◆ **ページ本文**:
****************
SMAPのあれやこれや

連日の報道について、もやもや考えたことをやっぱり書き残しておきたいなと思いました。私の書くものはなんでもそうですが、今回も個人の感想です。SMAP解散騒動についての雑感です。

当日の心境

朝起きたら、Twitterが「SMAP解散!?」で埋まっていました。そんなまさか、いや今までだっていろいろあったのにこれだけ話題になっているのはおかしい、と思いながらヤフーニュースで記事の内容を読むと、長らくマネージャーを勤められていた飯島さんが退職されるという話で。これはおおごとだ……と胸がざわざわしました。そうしたらかつてないようなスピードで、ジャニーズ事務所の弁護士から「SMAPのメンバーが独立も視野に協議を重ねている」という話があったという報道、そしてマスコミ各社へのFAX。なんなんだこれは、本当のことなのか、と現実味がないまま、気持ちだけが沈んで1日が終わりました。

SMAPファンではない私がなぜこんなにダメージを受けたのか?もちろんSMAPという素晴らしいグループが危機という話がショックではあったのですが、さらに言うと「帝国の終わりを象徴する悲劇だった」という言葉がぐるぐる頭の中を回ったからでした。これは舞台『JOHNNYS’ World』における、ヒンデンブルク号墜落の場面のセリフで、まあSMAPヒンデンブルク号は全然違うのですが、このセリフだけがなんだか妙に重なってしまったのです。以前に「西暦2014年、スマ暦24年」という記事を書いた通り、私は今、自分がスマ暦を生きていると思っているので、SMAPが解散すると言われたらそれはもう暦が終わることであり、地球が灰色の星になってしまう*1みたいなことなのです。
****************
◆ **使う記録**:
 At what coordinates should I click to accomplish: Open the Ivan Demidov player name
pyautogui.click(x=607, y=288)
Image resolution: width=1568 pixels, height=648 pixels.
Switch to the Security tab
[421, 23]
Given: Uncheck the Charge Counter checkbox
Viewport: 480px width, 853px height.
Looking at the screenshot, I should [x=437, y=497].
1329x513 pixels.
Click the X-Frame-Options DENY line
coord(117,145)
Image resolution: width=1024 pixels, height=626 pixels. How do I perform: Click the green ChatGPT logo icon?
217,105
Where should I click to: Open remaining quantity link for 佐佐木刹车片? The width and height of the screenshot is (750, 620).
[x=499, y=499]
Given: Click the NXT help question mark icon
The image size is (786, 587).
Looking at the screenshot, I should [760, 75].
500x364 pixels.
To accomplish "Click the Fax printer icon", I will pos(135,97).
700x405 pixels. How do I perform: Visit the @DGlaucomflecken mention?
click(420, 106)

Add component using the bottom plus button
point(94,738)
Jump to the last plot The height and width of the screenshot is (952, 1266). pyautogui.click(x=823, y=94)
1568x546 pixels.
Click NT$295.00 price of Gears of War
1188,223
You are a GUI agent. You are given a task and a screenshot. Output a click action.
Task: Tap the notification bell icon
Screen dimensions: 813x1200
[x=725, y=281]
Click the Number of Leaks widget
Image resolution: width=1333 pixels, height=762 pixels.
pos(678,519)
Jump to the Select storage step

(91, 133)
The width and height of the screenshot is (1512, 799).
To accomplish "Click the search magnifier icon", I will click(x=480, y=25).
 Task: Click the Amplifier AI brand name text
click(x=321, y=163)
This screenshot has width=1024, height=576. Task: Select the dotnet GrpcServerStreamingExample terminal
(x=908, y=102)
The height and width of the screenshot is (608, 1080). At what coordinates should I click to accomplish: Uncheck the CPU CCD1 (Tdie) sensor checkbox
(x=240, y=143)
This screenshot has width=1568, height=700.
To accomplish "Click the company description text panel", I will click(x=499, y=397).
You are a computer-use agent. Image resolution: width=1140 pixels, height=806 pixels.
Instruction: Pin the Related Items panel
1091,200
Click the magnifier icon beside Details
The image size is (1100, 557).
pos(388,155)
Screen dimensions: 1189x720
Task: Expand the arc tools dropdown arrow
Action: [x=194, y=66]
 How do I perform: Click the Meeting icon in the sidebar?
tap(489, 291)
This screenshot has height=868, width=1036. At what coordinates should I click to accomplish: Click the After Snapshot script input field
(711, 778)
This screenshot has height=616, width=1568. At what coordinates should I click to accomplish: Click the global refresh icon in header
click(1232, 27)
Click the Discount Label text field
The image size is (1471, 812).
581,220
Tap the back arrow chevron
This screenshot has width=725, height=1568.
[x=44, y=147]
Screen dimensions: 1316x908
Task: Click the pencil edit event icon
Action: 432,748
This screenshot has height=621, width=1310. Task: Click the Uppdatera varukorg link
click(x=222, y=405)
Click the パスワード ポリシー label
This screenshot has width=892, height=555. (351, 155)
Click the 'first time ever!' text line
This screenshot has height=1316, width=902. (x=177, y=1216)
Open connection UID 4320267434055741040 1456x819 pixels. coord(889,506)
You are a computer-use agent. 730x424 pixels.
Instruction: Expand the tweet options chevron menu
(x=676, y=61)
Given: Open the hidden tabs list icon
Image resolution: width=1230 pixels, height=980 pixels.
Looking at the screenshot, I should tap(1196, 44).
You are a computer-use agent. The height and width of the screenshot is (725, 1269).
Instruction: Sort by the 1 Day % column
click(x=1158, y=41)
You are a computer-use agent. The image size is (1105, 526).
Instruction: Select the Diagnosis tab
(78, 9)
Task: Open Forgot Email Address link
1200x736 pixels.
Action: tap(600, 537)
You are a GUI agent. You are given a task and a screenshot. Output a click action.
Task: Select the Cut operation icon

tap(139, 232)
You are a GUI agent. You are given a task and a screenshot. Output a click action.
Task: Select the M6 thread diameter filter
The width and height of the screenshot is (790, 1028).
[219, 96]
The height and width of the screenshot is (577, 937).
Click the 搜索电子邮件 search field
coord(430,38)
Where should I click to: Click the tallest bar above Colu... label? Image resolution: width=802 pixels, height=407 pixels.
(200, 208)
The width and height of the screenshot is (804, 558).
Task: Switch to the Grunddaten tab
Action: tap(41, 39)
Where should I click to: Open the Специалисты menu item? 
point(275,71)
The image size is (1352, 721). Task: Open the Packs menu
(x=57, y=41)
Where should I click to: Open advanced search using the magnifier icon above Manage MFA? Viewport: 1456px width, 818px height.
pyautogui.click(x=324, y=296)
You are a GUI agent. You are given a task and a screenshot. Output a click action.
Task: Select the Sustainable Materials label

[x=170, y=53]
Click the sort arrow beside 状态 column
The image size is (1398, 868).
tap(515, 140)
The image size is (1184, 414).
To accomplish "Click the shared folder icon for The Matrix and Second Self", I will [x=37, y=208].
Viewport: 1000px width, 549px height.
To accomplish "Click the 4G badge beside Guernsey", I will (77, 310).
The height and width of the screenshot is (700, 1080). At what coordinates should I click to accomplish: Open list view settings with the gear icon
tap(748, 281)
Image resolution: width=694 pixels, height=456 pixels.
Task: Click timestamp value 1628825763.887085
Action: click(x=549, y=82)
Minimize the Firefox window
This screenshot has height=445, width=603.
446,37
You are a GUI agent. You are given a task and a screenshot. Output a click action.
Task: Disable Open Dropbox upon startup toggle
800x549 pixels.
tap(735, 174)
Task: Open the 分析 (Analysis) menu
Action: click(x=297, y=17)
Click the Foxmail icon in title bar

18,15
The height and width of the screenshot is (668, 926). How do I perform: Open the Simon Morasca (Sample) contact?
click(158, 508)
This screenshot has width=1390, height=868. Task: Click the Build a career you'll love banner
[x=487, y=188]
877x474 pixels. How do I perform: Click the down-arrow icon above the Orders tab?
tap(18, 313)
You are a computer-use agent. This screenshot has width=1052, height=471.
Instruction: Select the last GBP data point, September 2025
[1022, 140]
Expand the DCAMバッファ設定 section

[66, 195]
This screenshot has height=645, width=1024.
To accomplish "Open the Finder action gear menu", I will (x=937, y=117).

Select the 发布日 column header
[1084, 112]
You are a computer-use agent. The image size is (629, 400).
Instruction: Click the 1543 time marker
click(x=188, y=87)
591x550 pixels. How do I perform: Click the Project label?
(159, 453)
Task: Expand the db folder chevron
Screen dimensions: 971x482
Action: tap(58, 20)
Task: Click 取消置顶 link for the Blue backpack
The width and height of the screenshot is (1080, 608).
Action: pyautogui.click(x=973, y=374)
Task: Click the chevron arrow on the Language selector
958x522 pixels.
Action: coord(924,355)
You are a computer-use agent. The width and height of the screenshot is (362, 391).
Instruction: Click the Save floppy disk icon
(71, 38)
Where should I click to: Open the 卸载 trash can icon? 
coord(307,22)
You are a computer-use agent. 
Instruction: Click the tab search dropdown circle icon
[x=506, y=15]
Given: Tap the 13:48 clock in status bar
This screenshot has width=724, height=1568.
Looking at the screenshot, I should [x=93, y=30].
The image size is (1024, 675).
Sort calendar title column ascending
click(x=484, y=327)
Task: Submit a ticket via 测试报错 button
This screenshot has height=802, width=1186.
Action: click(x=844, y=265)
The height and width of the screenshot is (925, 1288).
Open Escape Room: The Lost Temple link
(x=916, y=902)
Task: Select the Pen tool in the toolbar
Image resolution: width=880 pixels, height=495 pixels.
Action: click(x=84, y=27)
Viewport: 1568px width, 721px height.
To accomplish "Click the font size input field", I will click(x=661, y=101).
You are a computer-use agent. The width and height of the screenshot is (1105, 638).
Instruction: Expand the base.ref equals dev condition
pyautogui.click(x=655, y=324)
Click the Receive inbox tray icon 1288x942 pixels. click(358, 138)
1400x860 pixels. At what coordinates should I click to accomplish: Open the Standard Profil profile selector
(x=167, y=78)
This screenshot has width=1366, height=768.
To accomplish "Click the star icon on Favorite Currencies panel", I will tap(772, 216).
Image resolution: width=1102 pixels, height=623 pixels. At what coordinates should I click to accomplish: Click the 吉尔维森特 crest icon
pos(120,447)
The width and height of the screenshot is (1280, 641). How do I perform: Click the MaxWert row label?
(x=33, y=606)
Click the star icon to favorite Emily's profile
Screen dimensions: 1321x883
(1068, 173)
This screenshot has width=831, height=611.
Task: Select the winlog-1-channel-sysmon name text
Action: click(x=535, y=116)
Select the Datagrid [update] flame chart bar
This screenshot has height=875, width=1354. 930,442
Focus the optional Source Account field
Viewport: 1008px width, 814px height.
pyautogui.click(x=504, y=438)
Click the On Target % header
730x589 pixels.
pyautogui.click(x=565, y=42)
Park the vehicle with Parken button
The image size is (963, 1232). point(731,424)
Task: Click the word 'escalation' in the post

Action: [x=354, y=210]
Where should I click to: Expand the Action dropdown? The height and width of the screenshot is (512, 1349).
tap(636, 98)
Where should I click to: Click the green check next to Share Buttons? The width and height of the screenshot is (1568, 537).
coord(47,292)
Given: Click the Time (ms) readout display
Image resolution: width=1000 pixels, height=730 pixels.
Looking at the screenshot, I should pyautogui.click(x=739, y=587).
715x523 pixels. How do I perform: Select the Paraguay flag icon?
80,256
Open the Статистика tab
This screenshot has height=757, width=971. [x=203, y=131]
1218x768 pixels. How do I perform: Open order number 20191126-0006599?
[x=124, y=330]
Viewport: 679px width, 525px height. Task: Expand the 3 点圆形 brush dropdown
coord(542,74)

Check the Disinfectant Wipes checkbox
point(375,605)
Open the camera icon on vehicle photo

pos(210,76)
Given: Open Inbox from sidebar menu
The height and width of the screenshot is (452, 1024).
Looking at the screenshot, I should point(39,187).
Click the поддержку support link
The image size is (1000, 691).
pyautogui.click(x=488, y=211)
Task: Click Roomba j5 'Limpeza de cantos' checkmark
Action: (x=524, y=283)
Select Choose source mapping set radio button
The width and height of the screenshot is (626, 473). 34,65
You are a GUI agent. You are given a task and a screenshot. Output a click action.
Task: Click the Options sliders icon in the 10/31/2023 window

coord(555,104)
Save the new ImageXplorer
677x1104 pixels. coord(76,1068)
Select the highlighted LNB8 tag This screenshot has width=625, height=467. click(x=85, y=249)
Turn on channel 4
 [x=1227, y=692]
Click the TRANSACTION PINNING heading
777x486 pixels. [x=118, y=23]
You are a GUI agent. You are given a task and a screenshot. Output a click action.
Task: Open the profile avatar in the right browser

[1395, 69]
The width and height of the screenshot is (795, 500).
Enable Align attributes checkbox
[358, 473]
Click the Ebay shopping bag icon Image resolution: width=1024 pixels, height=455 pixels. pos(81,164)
****************
◆ **依頼内容 1**:
記録のうち、「Task: Submit a ticket via 测试报错 button」を含む行から「(x=916, y=902)」を含む行までを、1行を1つの文字列にしたJSONのリストに書き直してください。空行は入れないでください。
◆ **依頼内容 2**:
SMAP解散騒動についての文章の続きを、最後の文のあとから書き足してください。

◆ **回答 1**:
[
  "Task: Submit a ticket via 测试报错 button",
  "This screenshot has height=802, width=1186.",
  "Action: click(x=844, y=265)",
  "The height and width of the screenshot is (925, 1288).",
  "Open Escape Room: The Lost Temple link",
  "(x=916, y=902)"
]

◆ **回答 2**:
またこれ、本人たちが何らかの事情でもうSMAPをやめたいと言うのであれば、暦が終わってもしょうがないと思えたかもしれません。しかし様々な報道を見比べてみると、本人たちの選択ではなく、外的な要因によってもたらされたことは間違いないようだったから、なんかやりきれない思いしかない。しかし私はジャニーズが好きであり、ジャニーズ事務所が好きであり、ジャニーズ事務所に関わる人もなんだかんだ好きなので、単純に好きな人たちがみんな分裂しそうという状態で、誰も憎むことができずにもやもやを抱えてしまったのでした。

今回色々言われているけど、メリーさんがいなければジャニーズ事務所だって存続していなかっただろうし*2、飯島さんがいなければもちろん今の暦がなかっただろうし、ジャニーさんの作る世界が好きだからジャニーズが好きなのだし、ジュリーさんのプロデュースした作品群に大きく影響を受けて過ごした。全てが私にとって必要なものなので、なんとかなってくれ、と願うしかないです。本当に。

派閥についての雑感

本当に色々なことを言われていますが、いちジャニヲタから見た派閥の件についても。私が重めのジャニヲタになったのは1997年ごろ、KinKi Kidsデビューからなのですが、その頃からファンの気持ちとしてもSMAPは別格扱いだったように思います。これはターゲットとする世代的なところもあったんじゃないかなと。木村さんが月9に出て、SMAPが社会人向けの歌を出していた頃、下の3グループの主戦場は”土9”であり、主なファン層はまだ小中学生でした。

だから、J-FRIENDSができた時も、TOKIOKinKi Kids、V6の3グループが組むことに違和感を持たなかったのです。SMAPはすでに国民的スターで、大人の女性からも支持される存在であり、まだSMAPに届かない若い3グループはユニットを組んで互いに切磋琢磨するものだと思っていました*3。私がのんきなだけかもしれなくて、内実は全然知らないのですが、いち後輩ファンから見れば、SMAPがないがしろにされているような印象はないまま、なんとなく「SMAPは別格」で約15年間過ごしてきたわけです。だって後輩グループだって新曲を出すたびに『うたばん』には出ていたし、『SMAP×SMAP』に出られなかったり、後輩のバラエティ番組になかなかSMAPが来れないのは、単純にSMAPがスターすぎるからかな?くらいに軽く考えていました。それが間違いだったのか、今となってはよく分からないし、そうやって騙してくれていたならそれでいいと思っています。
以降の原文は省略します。